A case study about a gay man who wants to follow his Sri Lankan culture and dedicate his life to a person – a man

ABSTRACT – The study from an Interpersonal Phenomenological Approach of gay sexuality in cultural terms offers an opportunity to identify the driving force behind why some men will marry a woman to fit into the society they grew up in. This study presents a case of a 40-year-old man, called Dillion living in London but wants to move back to Sri Lanka, who negotiates his identity to fit in with Sri Lanka and in London. The case study highlights the struggle of juggling between the culture of his birth and the culture he now lives in with his drive to become accepted.

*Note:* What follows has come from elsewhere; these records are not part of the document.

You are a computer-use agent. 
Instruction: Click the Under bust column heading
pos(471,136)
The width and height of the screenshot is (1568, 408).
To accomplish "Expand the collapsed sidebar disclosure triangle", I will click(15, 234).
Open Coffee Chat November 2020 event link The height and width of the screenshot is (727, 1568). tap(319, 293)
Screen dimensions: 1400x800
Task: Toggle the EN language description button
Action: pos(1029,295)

Introduction – History shows that gay sexuality was evident in pre-colonial times and that it was considered a normal part of the continuum of sexuality and gender (Tiwari, 2013). And as a result of post-colonial structures have demonised LGBTI sexuality and gender, and still to this day are more likely to keep sexuality private for fear of social exclusion (Amory, 1997). It is argued that this continues to have a profound effect on many Black and minority ethnic lesbian, gay, bisexual, transgender and intersex (LGBTI) people in the UK, who often have to struggle with cultural tensions about sexuality/gender as well as the racism that can occur within LGBTI communities in the UK today (Varney, 2012). For example, in Sri Lanka, where people often have arranged marriages, the expectation is that a person will marry for the honour of the family, which may cause difficulties when sexuality or gender does not match. Therefore, some married men or women do not enjoy a full marriage because they have been forced to marry, for ‘family honour’, a gay, lesbian or transgender person (Equal Ground, Center for International Human Rights of Northwestern University School of Law and Heartland Alliance for Human Needs & Human Rights, & Global Initiative for Sexuality and Human Rights, 2014). Whilst the law in many countries now accepts LGBTI communities, in some countries like Sri Lanka it is still viewed in negative terms and as a ‘Western condition’ (Bhugra & Mahler, 2015). De Munck (1998) offers an insight into Sri Lankan marriages, describing how it is the first cousins who are matched and so from an early age they are trained to be honourable and respectful to aunts and uncles, as they may become an in-law in the future. According to Bhugra and Mahler (2015), Bollywood has influenced changes in attitudes towards gay sexuality (which has always been portrayed in caricatures) in recent times with a positive portrayal of a transgender……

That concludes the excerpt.